■ Set task: Copy each of the rows below character for character, leaving nothing out and changing nothing.

■ Stored data entries:
....

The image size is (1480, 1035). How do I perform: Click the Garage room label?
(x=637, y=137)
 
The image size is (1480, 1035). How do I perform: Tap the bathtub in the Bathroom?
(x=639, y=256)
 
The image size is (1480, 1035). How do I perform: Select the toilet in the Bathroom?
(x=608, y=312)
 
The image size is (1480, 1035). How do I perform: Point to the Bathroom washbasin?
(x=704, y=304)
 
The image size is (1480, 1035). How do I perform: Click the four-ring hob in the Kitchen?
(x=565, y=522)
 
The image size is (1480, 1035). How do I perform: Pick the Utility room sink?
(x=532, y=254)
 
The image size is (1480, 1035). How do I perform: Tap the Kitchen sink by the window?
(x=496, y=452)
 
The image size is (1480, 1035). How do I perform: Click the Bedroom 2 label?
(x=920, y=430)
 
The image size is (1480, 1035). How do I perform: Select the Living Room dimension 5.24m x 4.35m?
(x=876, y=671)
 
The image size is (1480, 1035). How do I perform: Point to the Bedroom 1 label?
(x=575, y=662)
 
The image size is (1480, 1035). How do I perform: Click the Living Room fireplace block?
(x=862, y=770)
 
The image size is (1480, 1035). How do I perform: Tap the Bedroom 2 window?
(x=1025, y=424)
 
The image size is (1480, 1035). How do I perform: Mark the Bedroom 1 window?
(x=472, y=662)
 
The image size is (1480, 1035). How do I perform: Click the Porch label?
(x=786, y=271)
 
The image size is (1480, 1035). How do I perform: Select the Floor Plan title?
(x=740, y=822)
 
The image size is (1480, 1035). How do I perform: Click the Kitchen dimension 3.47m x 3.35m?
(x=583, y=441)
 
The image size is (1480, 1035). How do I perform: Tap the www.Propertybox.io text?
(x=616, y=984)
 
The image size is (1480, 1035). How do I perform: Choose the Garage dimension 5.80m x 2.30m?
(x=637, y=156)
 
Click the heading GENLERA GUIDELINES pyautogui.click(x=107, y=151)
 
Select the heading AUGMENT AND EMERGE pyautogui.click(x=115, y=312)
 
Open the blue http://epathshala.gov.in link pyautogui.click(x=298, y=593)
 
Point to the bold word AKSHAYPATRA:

....

■ Full output:
The image size is (1480, 1035). How do I perform: Click the Garage room label?
(x=637, y=137)
 
The image size is (1480, 1035). How do I perform: Tap the bathtub in the Bathroom?
(x=639, y=256)
 
The image size is (1480, 1035). How do I perform: Select the toilet in the Bathroom?
(x=608, y=312)
 
The image size is (1480, 1035). How do I perform: Point to the Bathroom washbasin?
(x=704, y=304)
 
The image size is (1480, 1035). How do I perform: Click the four-ring hob in the Kitchen?
(x=565, y=522)
 
The image size is (1480, 1035). How do I perform: Pick the Utility room sink?
(x=532, y=254)
 
The image size is (1480, 1035). How do I perform: Tap the Kitchen sink by the window?
(x=496, y=452)
 
The image size is (1480, 1035). How do I perform: Click the Bedroom 2 label?
(x=920, y=430)
 
The image size is (1480, 1035). How do I perform: Select the Living Room dimension 5.24m x 4.35m?
(x=876, y=671)
 
The image size is (1480, 1035). How do I perform: Point to the Bedroom 1 label?
(x=575, y=662)
 
The image size is (1480, 1035). How do I perform: Click the Living Room fireplace block?
(x=862, y=770)
 
The image size is (1480, 1035). How do I perform: Tap the Bedroom 2 window?
(x=1025, y=424)
 
The image size is (1480, 1035). How do I perform: Mark the Bedroom 1 window?
(x=472, y=662)
 
The image size is (1480, 1035). How do I perform: Click the Porch label?
(x=786, y=271)
 
The image size is (1480, 1035). How do I perform: Select the Floor Plan title?
(x=740, y=822)
 
The image size is (1480, 1035). How do I perform: Click the Kitchen dimension 3.47m x 3.35m?
(x=583, y=441)
 
The image size is (1480, 1035). How do I perform: Tap the www.Propertybox.io text?
(x=616, y=984)
 
The image size is (1480, 1035). How do I perform: Choose the Garage dimension 5.80m x 2.30m?
(x=637, y=156)
 
Click the heading GENLERA GUIDELINES pyautogui.click(x=107, y=151)
 
Select the heading AUGMENT AND EMERGE pyautogui.click(x=115, y=312)
 
Open the blue http://epathshala.gov.in link pyautogui.click(x=298, y=593)
 
Point to the bold word AKSHAYPATRA:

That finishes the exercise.